- _WHAT TO DO_: Echo the items below line for line, with no changes.

- _INPUT FOR THIS TASK_:

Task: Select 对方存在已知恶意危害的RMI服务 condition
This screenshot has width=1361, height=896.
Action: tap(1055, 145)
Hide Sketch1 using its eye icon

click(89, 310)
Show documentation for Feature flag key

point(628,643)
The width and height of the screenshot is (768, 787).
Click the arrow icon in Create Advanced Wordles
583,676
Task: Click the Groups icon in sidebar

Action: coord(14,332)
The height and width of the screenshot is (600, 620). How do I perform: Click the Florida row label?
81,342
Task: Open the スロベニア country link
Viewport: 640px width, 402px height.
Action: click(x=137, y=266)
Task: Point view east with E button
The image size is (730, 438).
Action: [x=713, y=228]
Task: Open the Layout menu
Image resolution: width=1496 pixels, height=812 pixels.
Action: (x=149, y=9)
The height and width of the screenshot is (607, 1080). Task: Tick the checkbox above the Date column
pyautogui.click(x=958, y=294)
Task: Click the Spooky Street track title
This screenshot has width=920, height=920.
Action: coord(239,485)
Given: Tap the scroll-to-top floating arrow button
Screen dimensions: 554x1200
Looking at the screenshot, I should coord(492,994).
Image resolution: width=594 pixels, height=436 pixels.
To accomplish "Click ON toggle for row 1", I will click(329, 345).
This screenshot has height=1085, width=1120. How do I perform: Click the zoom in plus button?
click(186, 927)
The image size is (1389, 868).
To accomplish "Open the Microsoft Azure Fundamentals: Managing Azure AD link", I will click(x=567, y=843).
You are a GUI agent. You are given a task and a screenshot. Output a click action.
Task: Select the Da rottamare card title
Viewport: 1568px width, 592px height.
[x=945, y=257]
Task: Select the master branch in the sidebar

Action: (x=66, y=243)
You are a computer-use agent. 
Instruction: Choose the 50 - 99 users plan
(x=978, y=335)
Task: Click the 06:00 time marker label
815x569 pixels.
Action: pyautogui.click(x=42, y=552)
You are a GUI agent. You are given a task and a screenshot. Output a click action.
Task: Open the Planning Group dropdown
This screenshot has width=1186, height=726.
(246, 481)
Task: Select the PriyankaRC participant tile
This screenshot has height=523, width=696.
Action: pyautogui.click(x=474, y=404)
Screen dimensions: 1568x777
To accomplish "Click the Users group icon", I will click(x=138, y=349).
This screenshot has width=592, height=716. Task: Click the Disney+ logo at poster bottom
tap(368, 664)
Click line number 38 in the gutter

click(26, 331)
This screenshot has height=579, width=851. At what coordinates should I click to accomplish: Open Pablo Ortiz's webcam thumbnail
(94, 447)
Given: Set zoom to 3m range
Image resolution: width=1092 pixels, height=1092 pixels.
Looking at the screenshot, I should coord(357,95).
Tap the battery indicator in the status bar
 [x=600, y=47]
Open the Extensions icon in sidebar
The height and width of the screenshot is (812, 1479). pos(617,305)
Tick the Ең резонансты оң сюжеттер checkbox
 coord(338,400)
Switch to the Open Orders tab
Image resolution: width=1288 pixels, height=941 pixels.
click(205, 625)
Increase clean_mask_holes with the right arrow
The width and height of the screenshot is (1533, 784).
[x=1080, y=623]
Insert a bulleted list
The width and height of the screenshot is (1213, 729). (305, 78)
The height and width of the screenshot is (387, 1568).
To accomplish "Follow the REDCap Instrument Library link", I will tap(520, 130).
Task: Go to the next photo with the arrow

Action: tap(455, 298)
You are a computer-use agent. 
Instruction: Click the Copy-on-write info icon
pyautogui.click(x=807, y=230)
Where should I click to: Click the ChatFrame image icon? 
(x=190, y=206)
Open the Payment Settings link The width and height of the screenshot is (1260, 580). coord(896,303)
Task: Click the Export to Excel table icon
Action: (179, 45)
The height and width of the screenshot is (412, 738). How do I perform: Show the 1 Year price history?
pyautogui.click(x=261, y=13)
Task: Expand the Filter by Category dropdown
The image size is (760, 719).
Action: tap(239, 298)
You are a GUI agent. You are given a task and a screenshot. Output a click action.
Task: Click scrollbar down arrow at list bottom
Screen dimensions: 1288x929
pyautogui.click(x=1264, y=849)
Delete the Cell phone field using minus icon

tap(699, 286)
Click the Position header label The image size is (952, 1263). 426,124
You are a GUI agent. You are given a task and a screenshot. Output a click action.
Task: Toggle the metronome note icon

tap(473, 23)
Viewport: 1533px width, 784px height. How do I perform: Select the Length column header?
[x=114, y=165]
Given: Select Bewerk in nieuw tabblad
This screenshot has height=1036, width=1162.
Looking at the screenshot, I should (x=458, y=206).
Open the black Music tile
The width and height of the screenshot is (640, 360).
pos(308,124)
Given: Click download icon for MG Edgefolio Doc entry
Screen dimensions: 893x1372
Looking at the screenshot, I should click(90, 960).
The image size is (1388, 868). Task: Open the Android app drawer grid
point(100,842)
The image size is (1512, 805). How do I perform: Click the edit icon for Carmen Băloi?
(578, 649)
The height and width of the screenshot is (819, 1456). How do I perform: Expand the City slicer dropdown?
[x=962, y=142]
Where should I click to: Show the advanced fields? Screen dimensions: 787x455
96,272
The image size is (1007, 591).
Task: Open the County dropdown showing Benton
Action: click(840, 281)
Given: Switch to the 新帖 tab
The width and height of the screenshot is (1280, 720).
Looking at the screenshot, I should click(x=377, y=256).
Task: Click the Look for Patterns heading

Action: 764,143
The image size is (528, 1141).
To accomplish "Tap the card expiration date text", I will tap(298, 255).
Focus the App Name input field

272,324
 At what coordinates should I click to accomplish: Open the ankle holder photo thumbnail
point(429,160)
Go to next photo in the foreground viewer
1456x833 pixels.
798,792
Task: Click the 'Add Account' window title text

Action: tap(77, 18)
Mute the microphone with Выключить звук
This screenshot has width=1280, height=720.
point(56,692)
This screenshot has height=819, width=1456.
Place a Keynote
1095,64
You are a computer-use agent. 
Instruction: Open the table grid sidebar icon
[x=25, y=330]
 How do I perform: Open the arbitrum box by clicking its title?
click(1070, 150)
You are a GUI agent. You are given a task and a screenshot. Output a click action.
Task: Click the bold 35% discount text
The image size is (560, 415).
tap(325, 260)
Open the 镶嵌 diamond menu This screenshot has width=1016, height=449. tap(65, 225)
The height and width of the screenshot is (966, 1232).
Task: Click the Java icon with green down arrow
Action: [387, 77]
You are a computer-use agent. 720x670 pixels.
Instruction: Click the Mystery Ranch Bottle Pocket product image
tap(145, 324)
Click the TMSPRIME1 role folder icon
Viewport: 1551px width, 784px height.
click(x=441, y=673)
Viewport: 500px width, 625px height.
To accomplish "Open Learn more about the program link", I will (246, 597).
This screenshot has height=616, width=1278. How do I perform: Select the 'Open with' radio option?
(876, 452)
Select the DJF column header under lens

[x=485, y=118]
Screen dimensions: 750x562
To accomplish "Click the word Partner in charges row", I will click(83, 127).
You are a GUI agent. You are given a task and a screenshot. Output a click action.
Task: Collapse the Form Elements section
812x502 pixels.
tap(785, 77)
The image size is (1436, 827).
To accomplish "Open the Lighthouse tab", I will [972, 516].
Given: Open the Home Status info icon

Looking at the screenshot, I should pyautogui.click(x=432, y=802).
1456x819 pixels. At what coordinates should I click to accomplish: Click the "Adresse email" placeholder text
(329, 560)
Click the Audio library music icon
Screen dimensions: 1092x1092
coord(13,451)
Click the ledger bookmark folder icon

- _FULL RESPONSE_:
Task: Select 对方存在已知恶意危害的RMI服务 condition
This screenshot has width=1361, height=896.
Action: tap(1055, 145)
Hide Sketch1 using its eye icon

click(89, 310)
Show documentation for Feature flag key

point(628,643)
The width and height of the screenshot is (768, 787).
Click the arrow icon in Create Advanced Wordles
583,676
Task: Click the Groups icon in sidebar

Action: coord(14,332)
The height and width of the screenshot is (600, 620). How do I perform: Click the Florida row label?
81,342
Task: Open the スロベニア country link
Viewport: 640px width, 402px height.
Action: click(x=137, y=266)
Task: Point view east with E button
The image size is (730, 438).
Action: [x=713, y=228]
Task: Open the Layout menu
Image resolution: width=1496 pixels, height=812 pixels.
Action: (x=149, y=9)
The height and width of the screenshot is (607, 1080). Task: Tick the checkbox above the Date column
pyautogui.click(x=958, y=294)
Task: Click the Spooky Street track title
This screenshot has width=920, height=920.
Action: coord(239,485)
Given: Tap the scroll-to-top floating arrow button
Screen dimensions: 554x1200
Looking at the screenshot, I should coord(492,994).
Image resolution: width=594 pixels, height=436 pixels.
To accomplish "Click ON toggle for row 1", I will click(329, 345).
This screenshot has height=1085, width=1120. How do I perform: Click the zoom in plus button?
click(186, 927)
The image size is (1389, 868).
To accomplish "Open the Microsoft Azure Fundamentals: Managing Azure AD link", I will click(x=567, y=843).
You are a GUI agent. You are given a task and a screenshot. Output a click action.
Task: Select the Da rottamare card title
Viewport: 1568px width, 592px height.
[x=945, y=257]
Task: Select the master branch in the sidebar

Action: (x=66, y=243)
You are a computer-use agent. 
Instruction: Choose the 50 - 99 users plan
(x=978, y=335)
Task: Click the 06:00 time marker label
815x569 pixels.
Action: pyautogui.click(x=42, y=552)
You are a GUI agent. You are given a task and a screenshot. Output a click action.
Task: Open the Planning Group dropdown
This screenshot has width=1186, height=726.
(246, 481)
Task: Select the PriyankaRC participant tile
This screenshot has height=523, width=696.
Action: pyautogui.click(x=474, y=404)
Screen dimensions: 1568x777
To accomplish "Click the Users group icon", I will click(x=138, y=349).
This screenshot has width=592, height=716. Task: Click the Disney+ logo at poster bottom
tap(368, 664)
Click line number 38 in the gutter

click(26, 331)
This screenshot has height=579, width=851. At what coordinates should I click to accomplish: Open Pablo Ortiz's webcam thumbnail
(94, 447)
Given: Set zoom to 3m range
Image resolution: width=1092 pixels, height=1092 pixels.
Looking at the screenshot, I should coord(357,95).
Tap the battery indicator in the status bar
 [x=600, y=47]
Open the Extensions icon in sidebar
The height and width of the screenshot is (812, 1479). pos(617,305)
Tick the Ең резонансты оң сюжеттер checkbox
 coord(338,400)
Switch to the Open Orders tab
Image resolution: width=1288 pixels, height=941 pixels.
click(205, 625)
Increase clean_mask_holes with the right arrow
The width and height of the screenshot is (1533, 784).
[x=1080, y=623]
Insert a bulleted list
The width and height of the screenshot is (1213, 729). (305, 78)
The height and width of the screenshot is (387, 1568).
To accomplish "Follow the REDCap Instrument Library link", I will tap(520, 130).
Task: Go to the next photo with the arrow

Action: tap(455, 298)
You are a computer-use agent. 
Instruction: Click the Copy-on-write info icon
pyautogui.click(x=807, y=230)
Where should I click to: Click the ChatFrame image icon? 
(x=190, y=206)
Open the Payment Settings link The width and height of the screenshot is (1260, 580). coord(896,303)
Task: Click the Export to Excel table icon
Action: (179, 45)
The height and width of the screenshot is (412, 738). How do I perform: Show the 1 Year price history?
pyautogui.click(x=261, y=13)
Task: Expand the Filter by Category dropdown
The image size is (760, 719).
Action: tap(239, 298)
You are a GUI agent. You are given a task and a screenshot. Output a click action.
Task: Click scrollbar down arrow at list bottom
Screen dimensions: 1288x929
pyautogui.click(x=1264, y=849)
Delete the Cell phone field using minus icon

tap(699, 286)
Click the Position header label The image size is (952, 1263). 426,124
You are a GUI agent. You are given a task and a screenshot. Output a click action.
Task: Toggle the metronome note icon

tap(473, 23)
Viewport: 1533px width, 784px height. How do I perform: Select the Length column header?
[x=114, y=165]
Given: Select Bewerk in nieuw tabblad
This screenshot has height=1036, width=1162.
Looking at the screenshot, I should (x=458, y=206).
Open the black Music tile
The width and height of the screenshot is (640, 360).
pos(308,124)
Given: Click download icon for MG Edgefolio Doc entry
Screen dimensions: 893x1372
Looking at the screenshot, I should click(90, 960).
The image size is (1388, 868). Task: Open the Android app drawer grid
point(100,842)
The image size is (1512, 805). How do I perform: Click the edit icon for Carmen Băloi?
(578, 649)
The height and width of the screenshot is (819, 1456). How do I perform: Expand the City slicer dropdown?
[x=962, y=142]
Where should I click to: Show the advanced fields? Screen dimensions: 787x455
96,272
The image size is (1007, 591).
Task: Open the County dropdown showing Benton
Action: click(840, 281)
Given: Switch to the 新帖 tab
The width and height of the screenshot is (1280, 720).
Looking at the screenshot, I should click(x=377, y=256).
Task: Click the Look for Patterns heading

Action: 764,143
The image size is (528, 1141).
To accomplish "Tap the card expiration date text", I will tap(298, 255).
Focus the App Name input field

272,324
 At what coordinates should I click to accomplish: Open the ankle holder photo thumbnail
point(429,160)
Go to next photo in the foreground viewer
1456x833 pixels.
798,792
Task: Click the 'Add Account' window title text

Action: tap(77, 18)
Mute the microphone with Выключить звук
This screenshot has width=1280, height=720.
point(56,692)
This screenshot has height=819, width=1456.
Place a Keynote
1095,64
You are a computer-use agent. 
Instruction: Open the table grid sidebar icon
[x=25, y=330]
 How do I perform: Open the arbitrum box by clicking its title?
click(1070, 150)
You are a GUI agent. You are given a task and a screenshot. Output a click action.
Task: Click the bold 35% discount text
The image size is (560, 415).
tap(325, 260)
Open the 镶嵌 diamond menu This screenshot has width=1016, height=449. tap(65, 225)
The height and width of the screenshot is (966, 1232).
Task: Click the Java icon with green down arrow
Action: [387, 77]
You are a computer-use agent. 720x670 pixels.
Instruction: Click the Mystery Ranch Bottle Pocket product image
tap(145, 324)
Click the TMSPRIME1 role folder icon
Viewport: 1551px width, 784px height.
click(x=441, y=673)
Viewport: 500px width, 625px height.
To accomplish "Open Learn more about the program link", I will (246, 597).
This screenshot has height=616, width=1278. How do I perform: Select the 'Open with' radio option?
(876, 452)
Select the DJF column header under lens

[x=485, y=118]
Screen dimensions: 750x562
To accomplish "Click the word Partner in charges row", I will click(83, 127).
You are a GUI agent. You are given a task and a screenshot. Output a click action.
Task: Collapse the Form Elements section
812x502 pixels.
tap(785, 77)
The image size is (1436, 827).
To accomplish "Open the Lighthouse tab", I will [972, 516].
Given: Open the Home Status info icon

Looking at the screenshot, I should pyautogui.click(x=432, y=802).
1456x819 pixels. At what coordinates should I click to accomplish: Click the "Adresse email" placeholder text
(329, 560)
Click the Audio library music icon
Screen dimensions: 1092x1092
coord(13,451)
Click the ledger bookmark folder icon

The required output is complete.